В класс возвращаюсь уже со звонком. Лелька поглядывает тайно на меня, скользит по моей новой одежке. В глазах ее – вопросы. Клянусь, там даже проявляются нотки тревоги. Но все это фальшь. Переживала бы она в самом деле, то никогда не бросила меня воевать в одиночку. Не дружба это.

Когда урок заканчивается, хватаю вещи. Быстро покидаю школу, тошнить начинает от этого места. Все приятные воспоминания перечеркнула пара негативных событий. Будто и не было ничего хорошего в этих стенах. Будто я всю жизнь ходила с меткой на лице: в нее можно плеваться, на нее можно наступить, ее можно сломать. Именно с такими мыслями окружающие начали смотреть на меня. Не было одиннадцати лет. Умерла Маша Уварова.

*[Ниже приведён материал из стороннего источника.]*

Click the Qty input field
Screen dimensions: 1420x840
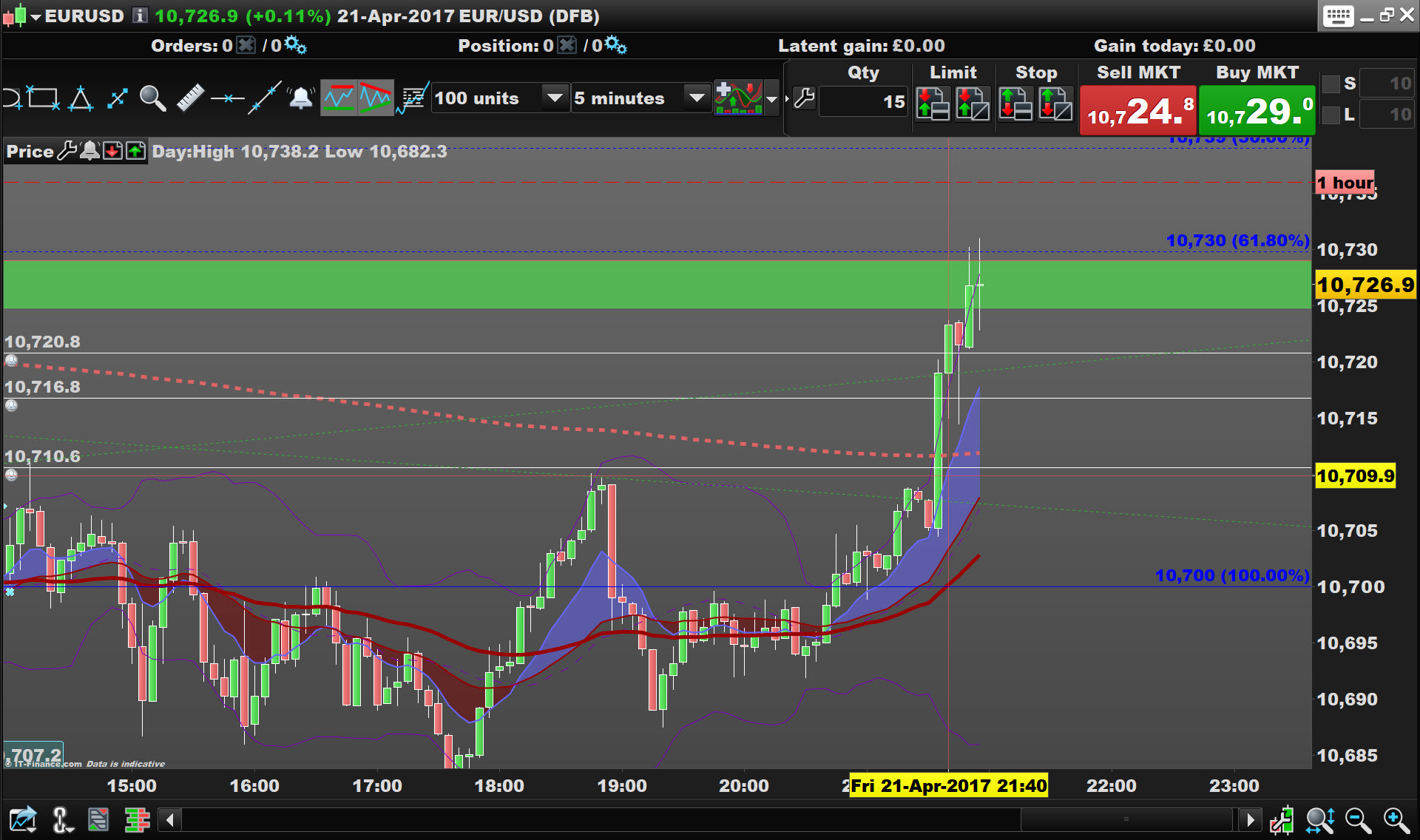[x=864, y=102]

Дома меня встречает Аллочка. В коротких шортиках, едва прикрывающих ее ягодицы, в майке с вырезом на полгруди, и волосы уложены, словно только из салона. Мы с ней как Гусеница и Принцесса: две безумно разные ягоды.

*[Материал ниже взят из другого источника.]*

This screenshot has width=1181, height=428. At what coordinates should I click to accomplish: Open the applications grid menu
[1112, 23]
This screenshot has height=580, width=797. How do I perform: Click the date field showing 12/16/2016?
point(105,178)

– Боже мой! – показушно вздыхает мачеха, которая мне в подружки годится.

– Он на небе, ты адресом ошиблась, – скидываю обувь и иду на кухню. Хотя лучше бы в душ. Смыть с себя всю грязь и, если можно, воспоминания.

– Маша, ты себя в зеркало видела? Это что за вид вообще такой? Ты нашу семью позоришь, алло!

– Ты можешь не быть моей семьей, я вообще не против, – пытаюсь реагировать спокойно. Однако сегодня не лучший день для колких разговоров. Ведь все дело в майке, в грязной и старой майке на мне.

– Ты же девочка, в конце концов, – качает она головой, выпучивая свои пухлые губы.

– Алл, у меня нет настроения с тобой в дочки-матери играть. Давай в другой раз?

– Твоя мать не удосужилась тебе и каплю этикета вдолбить в голову, – цедит сквозь зубы. А глаза блестят, как у бульдозера. Мысленно посылаю в ответ ей трехэтажный и ухожу в ванную. Пусть продолжает бурчать дальше.

– Маша! Я все расскажу отцу! Ты вообще с кем водишься? Поступать передумала? – кричит она уже в закрытую дверь.

Включаю воду на полную, стягиваю с себя вещи и позволяю телу вдохнуть привкус чистоты. Закрываю глаза. И черт! Так и вижу себя зажатой в клетке, этот сальный взгляд Гевы, моя разрезанная майка. Стыдно. Безумно стыдно. Задыхаюсь просто от стыда. Он видел меня в лифчике, какой-то больной на голову урод видел мое белье, разглядывал каждый изъян моего тела.

Не замечаю слез. Они смешиваются с горячей водой, позволяя излить душевные страдания. Сажусь на корточки, обхватываю коленки руками и уже не сдерживаюсь. Плачу. Как дети плачут, оставшись одни на многолюдной улице. Когда оглядываешься, когда кричишь, когда ищешь глазами кого-то, но там… Только прохожие. А ты один.

Накатывает безумное одиночество. Будто орешь во всю глотку, а тебя не слышат. Кого зовешь? В этом ультрасовременном мире ярких девайсов и крутых шмоток вообще люди остались? Или они рядом только тогда, когда у тебя все хорошо?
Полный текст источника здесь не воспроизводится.